A project undertaken at the University of Papua New Guinea, and supervised by J. Menzies
The vertebrate fossil record of New Guinea is still poorly known even though the first discoveries were made more than 60 years ago (Anderson, 1937). Since that time a trickle of discoveries, all believed to be of Pleistocene age, have been made but, even so, the number of known sites that have yielded vertebrate fossils is less than one dozen. Flannery (1994) reviewed all the mammal fossils and fossil sites known in New Guinea while Menzies & Ballard (1994) gave a detailed account of new megafauna discoveries made since the time of Flannery’s review. The total number of extinct mammal species now recovered includes nine from two Pliocene sites and eight from Pleistocene sites, though none has been accurately dated. Even the taxonomic allocation of the New Guinea diprotodontids is unclear and Flannery (1994) tentatively assigned all known fossils to the subfamily Zygomaturinae. This necessitated removal of Nototherium watutense of Anderson (1937) from the Nototherinae but left its generic disposition in doubt. Given the overall similarity of Nototherium watutense, Zygomaturus nimborensia and the New Guinea species of Kolopsis and Kolopsoides Flannery synonymised the Sentani Zygomaturus nimborensia with Nototherium watutense under the name ‘Kolopsis’ watutense.
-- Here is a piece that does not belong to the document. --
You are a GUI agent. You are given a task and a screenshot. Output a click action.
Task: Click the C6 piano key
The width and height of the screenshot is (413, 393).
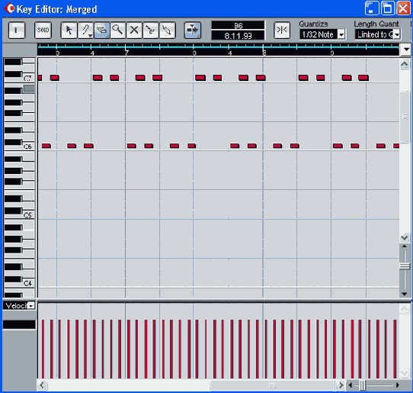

All specimens except the Sentani ‘Kolopsis’ have been recovered from highland sites and nearly all the diprotodontid fossils so far discovered have been recovered from river or lake deposits and cannot be accurately dated from the recent sediments that they lie in.
The recent discovery of a fossil jawbone in the Yonki area of the Eastern Highlands of Papua New Guinea was particularly welcome because it offered the possibility of potassium-argon dating although the strata of the site itself are recent. Unfortunately, the specimen is in poor condition as both anterior and posterior ends are damaged, the natural bony surface is eroded and few molar teeth remain. The interesting aspect is that the jawbone is embedded in a nodule of tuffaceous groundmass, although it lay in recent (<60,000 year) lake sediments that generally lack tuff. The intimate association of fine volcanic tuff with the fossil mandible, both as a coating on the outside and as an infilling of cavities in the bone, strongly suggest entrapment of the marsupial in a fall of volcanic debris. The recrystallisation and loss of primary texture in some of the bone could be a result of heating. Subsequent to this event the fossil was redeposited in Quaternary lake sediments.
Initial analyses using the feldspar component of the tuff gives a date of some 12.1 (± 0.6) Ma (Miocene). If this is confirmed, the fossil history of the marsupials in New Guinea is pushed back a considerable period. Attention will now be turned to the hornblende component of the groundmass in an attempt to confirm, or add precision to, this date.